> TRY IT
If an entry holds a picture, skip the picture but copy everything else exactly.

> DATA FOR PROCESSING
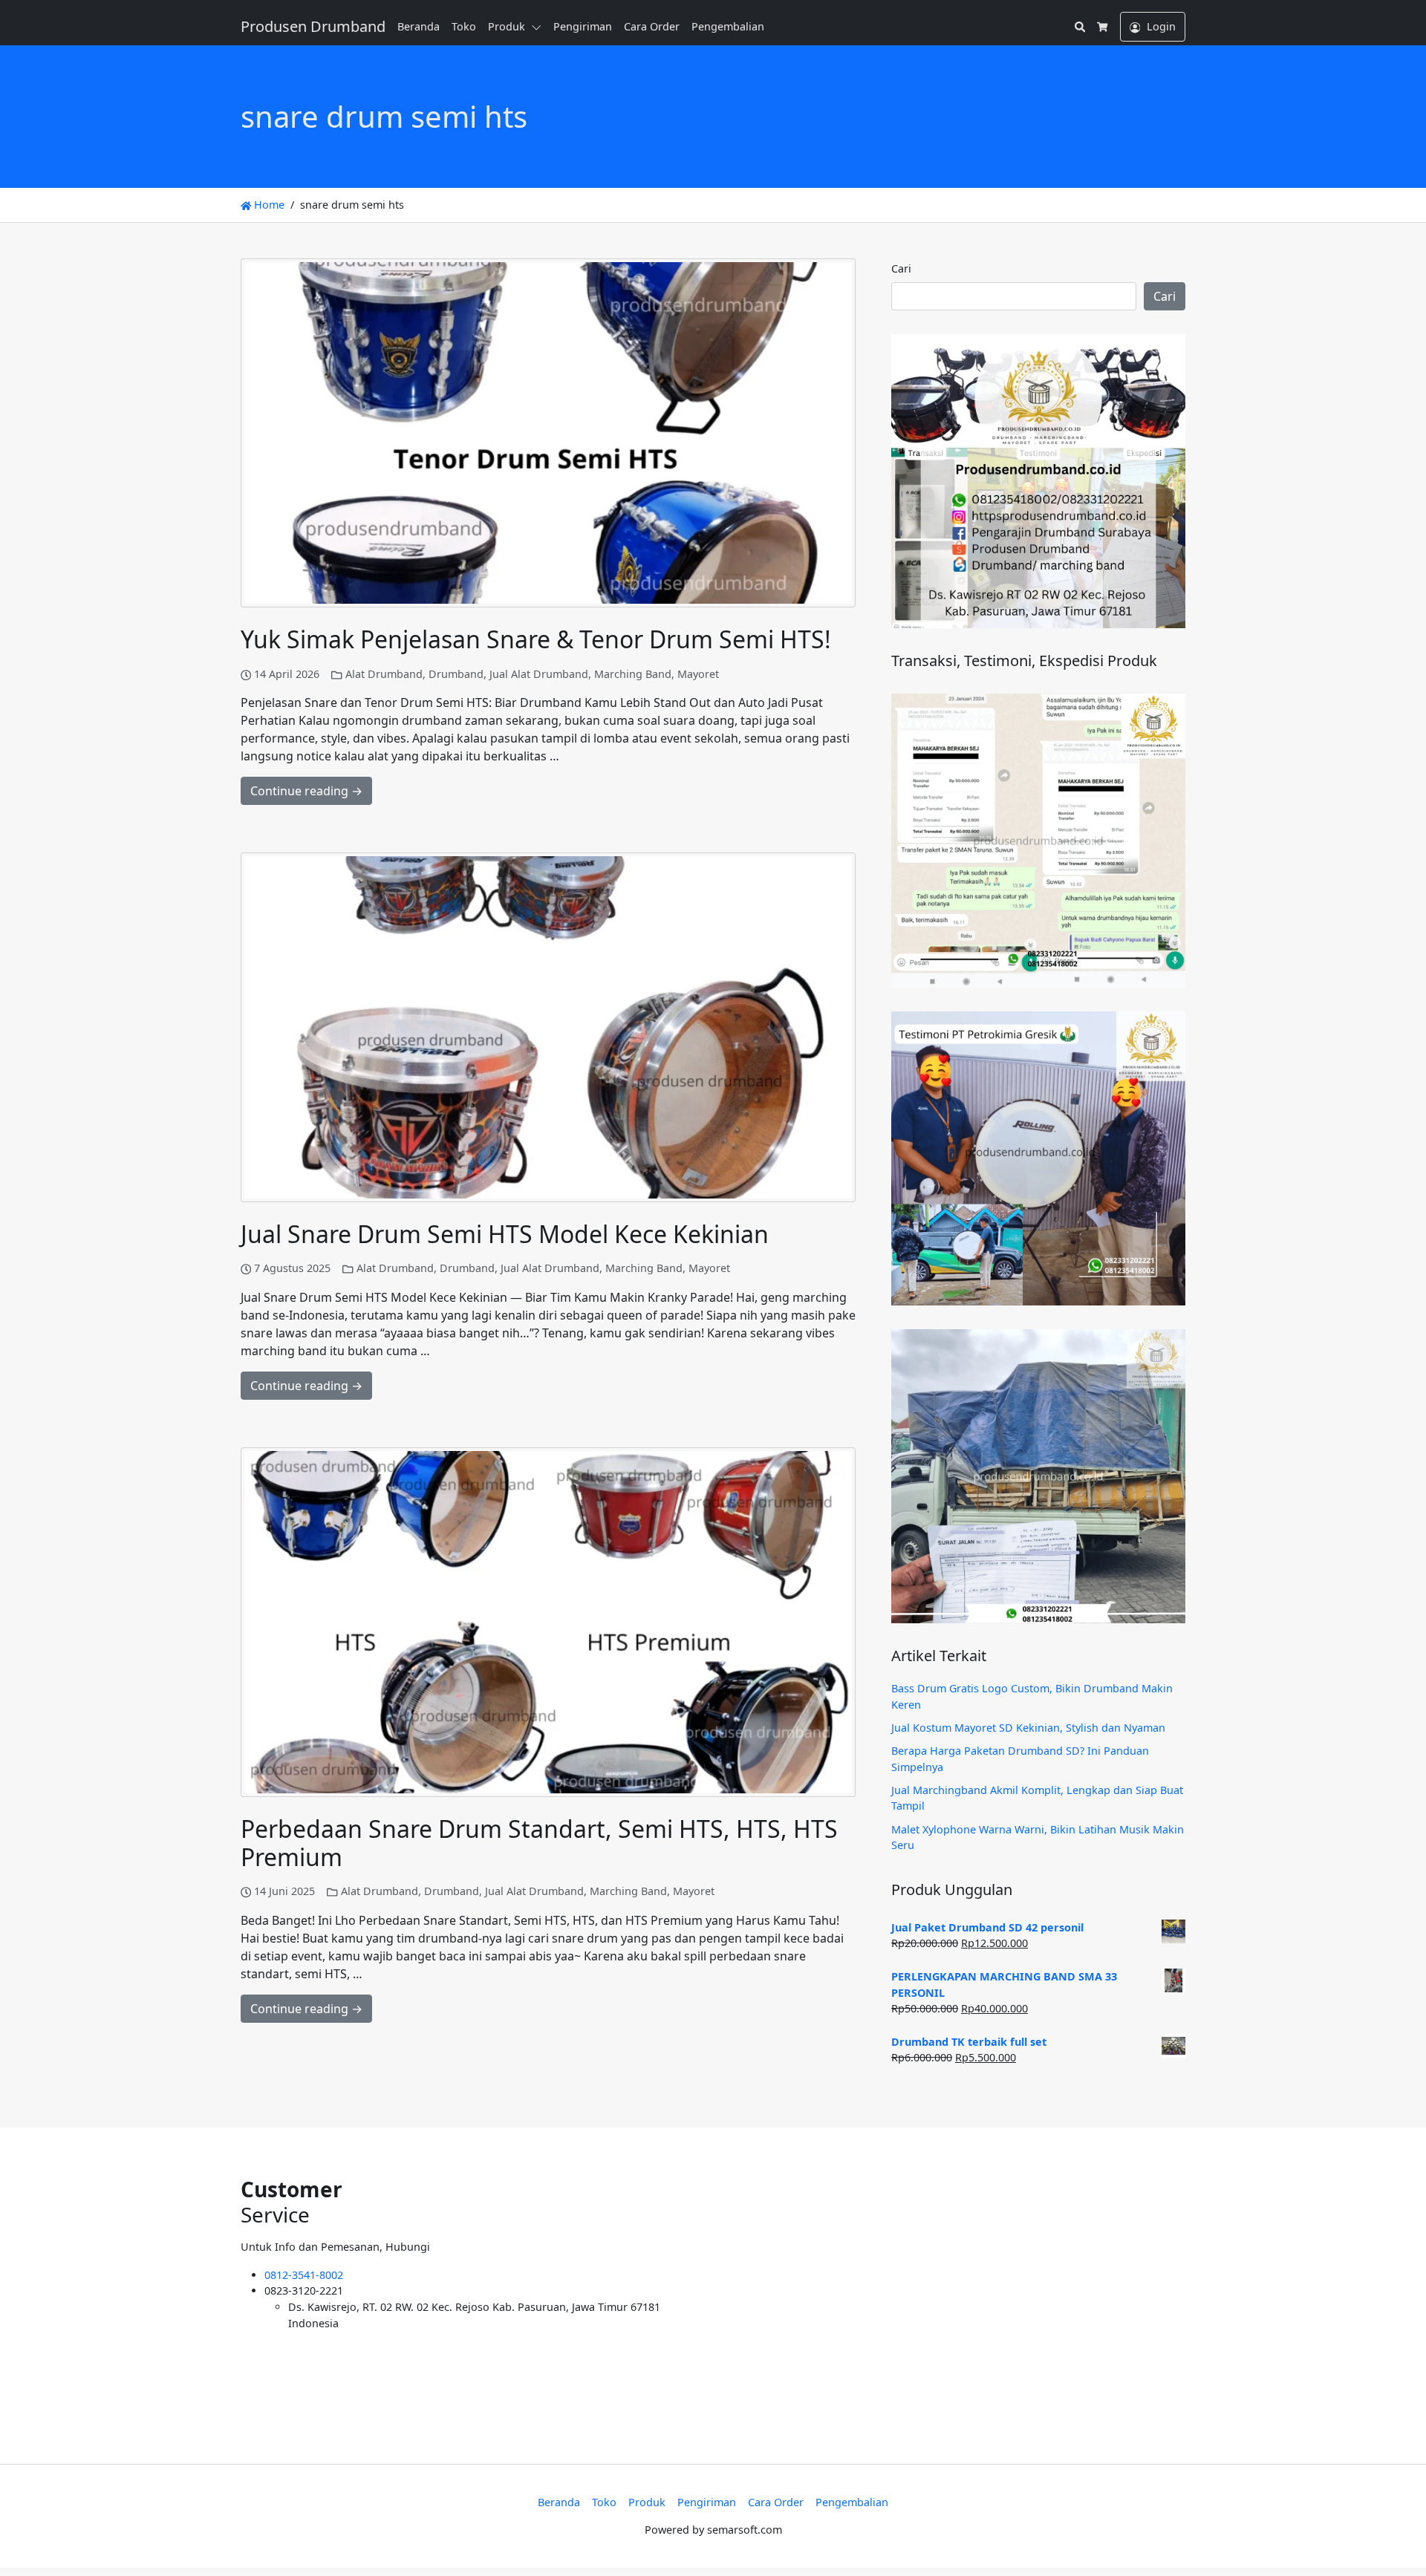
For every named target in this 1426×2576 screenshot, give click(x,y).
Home (267, 205)
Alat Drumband (384, 674)
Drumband (456, 674)
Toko (464, 26)
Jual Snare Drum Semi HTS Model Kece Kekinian (505, 1234)
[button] (539, 27)
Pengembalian (727, 26)
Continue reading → (306, 791)
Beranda (418, 26)
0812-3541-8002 (303, 2275)
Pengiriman (582, 26)
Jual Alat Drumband (538, 674)
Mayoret (698, 674)
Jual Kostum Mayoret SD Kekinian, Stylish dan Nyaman (1028, 1728)
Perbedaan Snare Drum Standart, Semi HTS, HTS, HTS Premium (539, 1843)
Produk (506, 26)
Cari (901, 268)
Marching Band (632, 674)
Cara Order (652, 26)
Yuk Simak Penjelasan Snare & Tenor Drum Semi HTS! (536, 639)
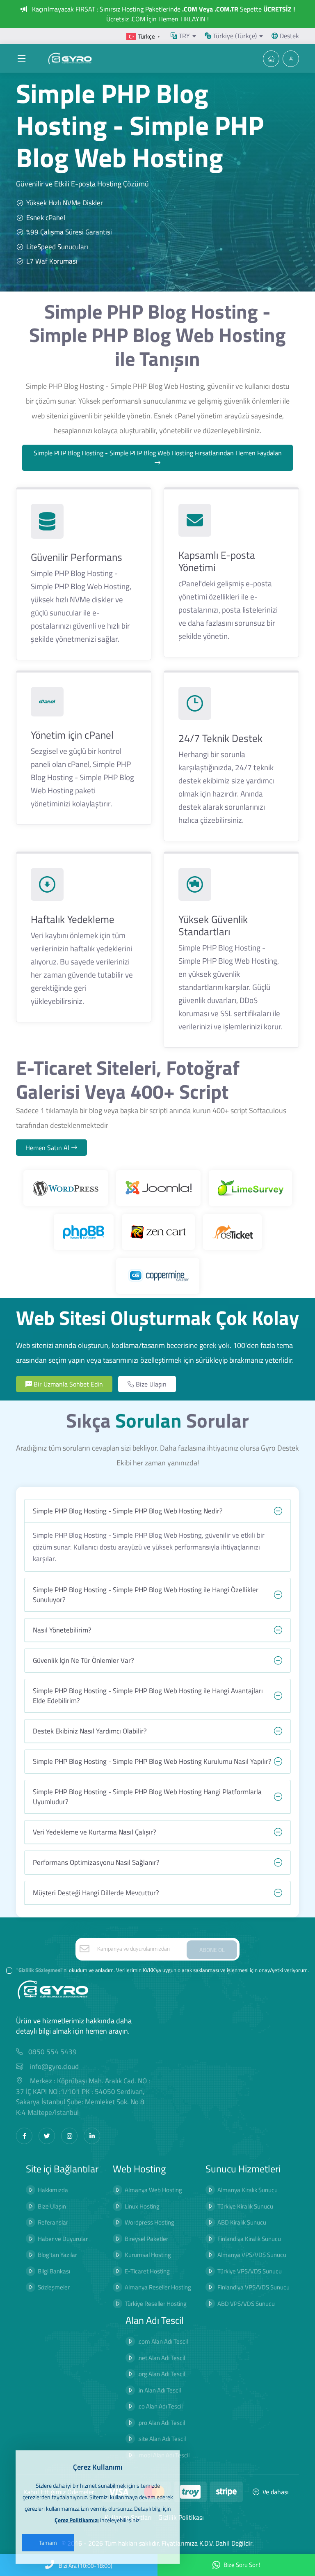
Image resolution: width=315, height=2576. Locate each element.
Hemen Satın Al (48, 1148)
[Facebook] (24, 2136)
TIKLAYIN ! (194, 19)
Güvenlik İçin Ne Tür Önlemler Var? (83, 1660)
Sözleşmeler (54, 2287)
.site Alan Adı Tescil (161, 2438)
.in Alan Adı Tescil (159, 2390)
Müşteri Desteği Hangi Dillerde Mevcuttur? (96, 1892)
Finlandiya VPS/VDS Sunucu (253, 2287)
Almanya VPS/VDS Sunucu (251, 2254)
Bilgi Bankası (54, 2271)
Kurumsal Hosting (148, 2254)
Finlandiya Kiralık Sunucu (249, 2238)
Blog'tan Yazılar (57, 2254)
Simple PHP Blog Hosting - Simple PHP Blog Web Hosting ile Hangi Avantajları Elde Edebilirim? (148, 1695)
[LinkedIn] (92, 2136)
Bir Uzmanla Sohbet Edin (67, 1384)
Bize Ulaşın (150, 1384)
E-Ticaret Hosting (147, 2271)
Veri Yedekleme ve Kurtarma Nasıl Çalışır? (94, 1832)
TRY (183, 36)
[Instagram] (69, 2136)
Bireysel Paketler (146, 2238)
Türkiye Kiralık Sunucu (245, 2206)
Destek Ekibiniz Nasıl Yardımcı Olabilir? (90, 1731)
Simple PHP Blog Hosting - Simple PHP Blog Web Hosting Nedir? (128, 1511)
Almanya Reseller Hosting (158, 2287)
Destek (288, 36)
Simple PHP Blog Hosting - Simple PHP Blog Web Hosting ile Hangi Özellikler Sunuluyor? (145, 1594)
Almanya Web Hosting (153, 2190)
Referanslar (53, 2222)
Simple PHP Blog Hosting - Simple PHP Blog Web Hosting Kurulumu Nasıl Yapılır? (152, 1761)
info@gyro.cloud (54, 2067)
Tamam (48, 2542)
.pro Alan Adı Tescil (161, 2422)
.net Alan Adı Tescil (161, 2357)
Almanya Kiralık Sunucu (247, 2190)
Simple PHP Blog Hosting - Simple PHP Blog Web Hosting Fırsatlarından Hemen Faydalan (158, 453)
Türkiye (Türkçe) (234, 36)
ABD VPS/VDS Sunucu (246, 2303)
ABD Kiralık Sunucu (241, 2222)
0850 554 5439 (52, 2052)
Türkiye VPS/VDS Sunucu (249, 2271)
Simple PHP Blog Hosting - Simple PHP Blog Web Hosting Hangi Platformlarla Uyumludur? (147, 1796)
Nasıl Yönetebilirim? (62, 1630)
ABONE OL (212, 1949)
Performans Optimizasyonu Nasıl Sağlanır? (96, 1862)
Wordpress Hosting (149, 2222)
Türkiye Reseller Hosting (156, 2303)
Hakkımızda (53, 2190)
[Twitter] (47, 2136)
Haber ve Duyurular (63, 2238)
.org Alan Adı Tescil (161, 2374)
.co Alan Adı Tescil (160, 2406)
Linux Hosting (142, 2206)
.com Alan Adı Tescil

> SOLUTION TO THIS TASK
For every named target in this 1426×2576 screenshot, give click(x,y).
Home (267, 205)
Alat Drumband (384, 674)
Drumband (456, 674)
Toko (464, 26)
Jual Snare Drum Semi HTS Model Kece Kekinian (505, 1234)
[button] (539, 27)
Pengembalian (727, 26)
Continue reading → (306, 791)
Beranda (418, 26)
0812-3541-8002 (303, 2275)
Pengiriman (582, 26)
Jual Alat Drumband (538, 674)
Mayoret (698, 674)
Jual Kostum Mayoret SD Kekinian, Stylish dan Nyaman (1028, 1728)
Perbedaan Snare Drum Standart, Semi HTS, HTS, HTS Premium (539, 1843)
Produk (506, 26)
Cari (901, 268)
Marching Band (632, 674)
Cara Order (652, 26)
Yuk Simak Penjelasan Snare & Tenor Drum Semi HTS! (536, 639)
Image resolution: width=315, height=2576. Locate each element.
Hemen Satın Al (48, 1148)
[Facebook] (24, 2136)
TIKLAYIN ! (194, 19)
Güvenlik İçin Ne Tür Önlemler Var? (83, 1660)
Sözleşmeler (54, 2287)
.site Alan Adı Tescil (161, 2438)
.in Alan Adı Tescil (159, 2390)
Müşteri Desteği Hangi Dillerde Mevcuttur? (96, 1892)
Finlandiya VPS/VDS Sunucu (253, 2287)
Almanya VPS/VDS Sunucu (251, 2254)
Bilgi Bankası (54, 2271)
Kurumsal Hosting (148, 2254)
Finlandiya Kiralık Sunucu (249, 2238)
Blog'tan Yazılar (57, 2254)
Simple PHP Blog Hosting - Simple PHP Blog Web Hosting ile Hangi Avantajları Elde Edebilirim? (148, 1695)
[LinkedIn] (92, 2136)
Bir Uzmanla Sohbet Edin (67, 1384)
Bize Ulaşın (150, 1384)
E-Ticaret Hosting (147, 2271)
Veri Yedekleme ve Kurtarma Nasıl Çalışır? (94, 1832)
TRY (183, 36)
[Instagram] (69, 2136)
Bireysel Paketler (146, 2238)
Türkiye Kiralık Sunucu (245, 2206)
Destek Ekibiniz Nasıl Yardımcı Olabilir? (90, 1731)
Simple PHP Blog Hosting - Simple PHP Blog Web Hosting Nedir? (128, 1511)
Almanya Reseller Hosting (158, 2287)
Destek (288, 36)
Simple PHP Blog Hosting - Simple PHP Blog Web Hosting ile Hangi Özellikler Sunuluyor? (145, 1594)
Almanya Web Hosting (153, 2190)
Referanslar (53, 2222)
Simple PHP Blog Hosting - Simple PHP Blog Web Hosting Kurulumu Nasıl Yapılır? (152, 1761)
info@gyro.cloud (54, 2067)
Tamam (48, 2542)
.pro Alan Adı Tescil (161, 2422)
.net Alan Adı Tescil (161, 2357)
Almanya Kiralık Sunucu (247, 2190)
Simple PHP Blog Hosting - Simple PHP Blog Web Hosting Fırsatlarından Hemen Faydalan (158, 453)
Türkiye (Türkçe) (234, 36)
ABD VPS/VDS Sunucu (246, 2303)
ABD Kiralık Sunucu (241, 2222)
0850 554 5439 (52, 2052)
Türkiye VPS/VDS Sunucu (249, 2271)
Simple PHP Blog Hosting - Simple PHP Blog Web Hosting Hangi Platformlarla Uyumludur? (147, 1796)
Nasıl Yönetebilirim? (62, 1630)
ABONE OL (212, 1949)
Performans Optimizasyonu Nasıl Sağlanır? (96, 1862)
Wordpress Hosting (149, 2222)
Türkiye Reseller Hosting (156, 2303)
Hakkımızda (53, 2190)
[Twitter] (47, 2136)
Haber ve Duyurular (63, 2238)
.org Alan Adı Tescil (161, 2374)
.co Alan Adı Tescil (160, 2406)
Linux Hosting (142, 2206)
.com Alan Adı Tescil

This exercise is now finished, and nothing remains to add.